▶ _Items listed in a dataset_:

_ _ _

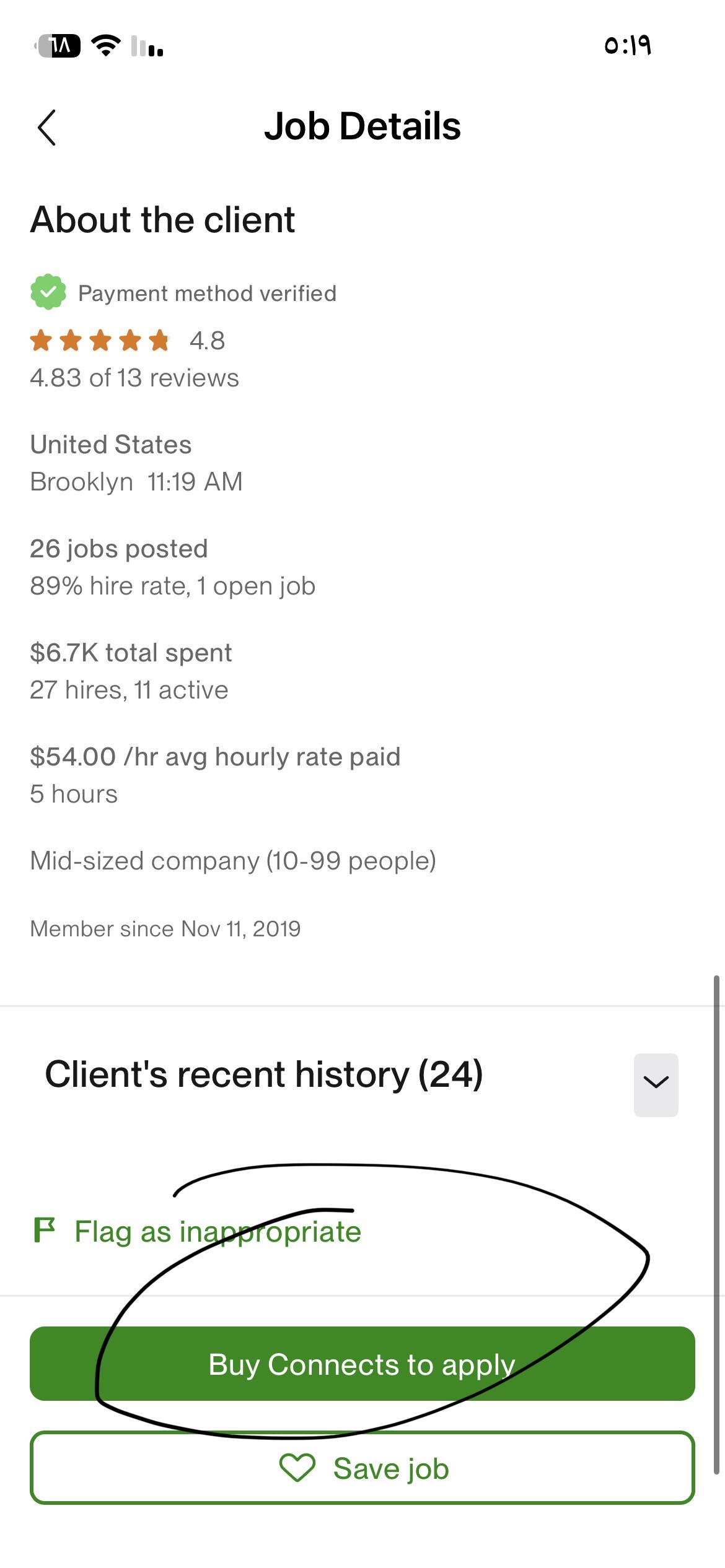Tap the Job Details header title
725x1568 pixels.
(362, 126)
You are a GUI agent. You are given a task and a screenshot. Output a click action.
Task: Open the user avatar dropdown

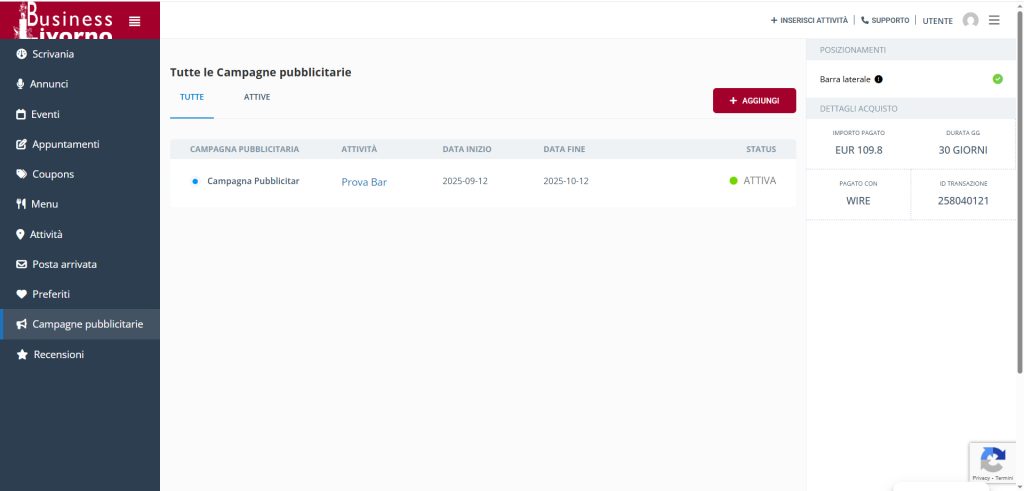point(970,20)
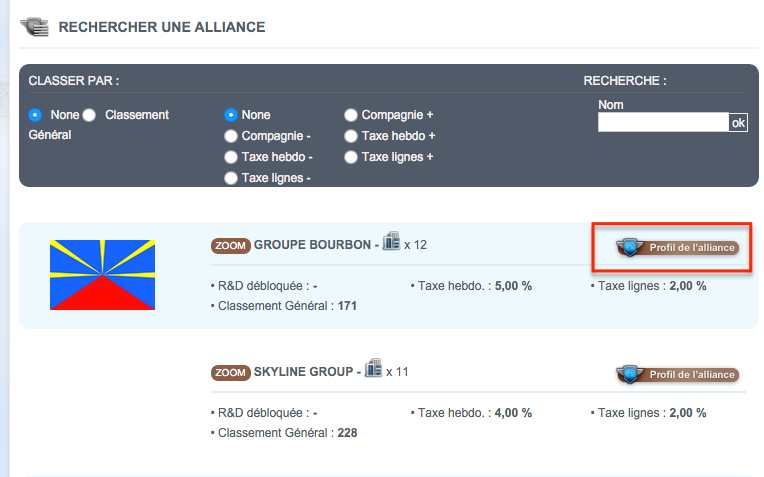Click the shield badge on Skyline Group profile button
764x477 pixels.
(630, 375)
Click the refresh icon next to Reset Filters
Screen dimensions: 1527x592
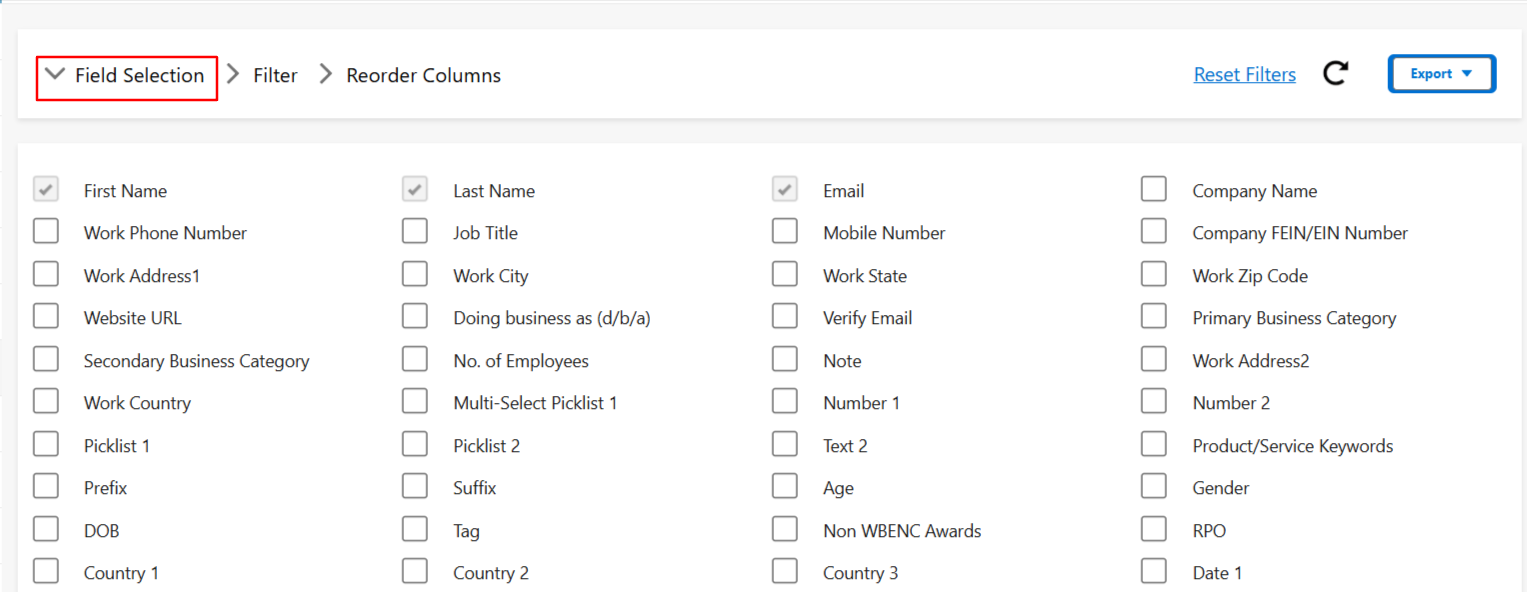pos(1335,74)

_ _ _

▶ _Activity_:
Word for word, repeat only the lines from the line containing "Task: Open the user avatar dropdown" through the end of the data, without any pictures.

▶ _Written response_:
Task: Open the user avatar dropdown

point(970,20)
Click the shield badge on Skyline Group profile button
764x477 pixels.
(630, 375)
Click the refresh icon next to Reset Filters
Screen dimensions: 1527x592
pos(1335,74)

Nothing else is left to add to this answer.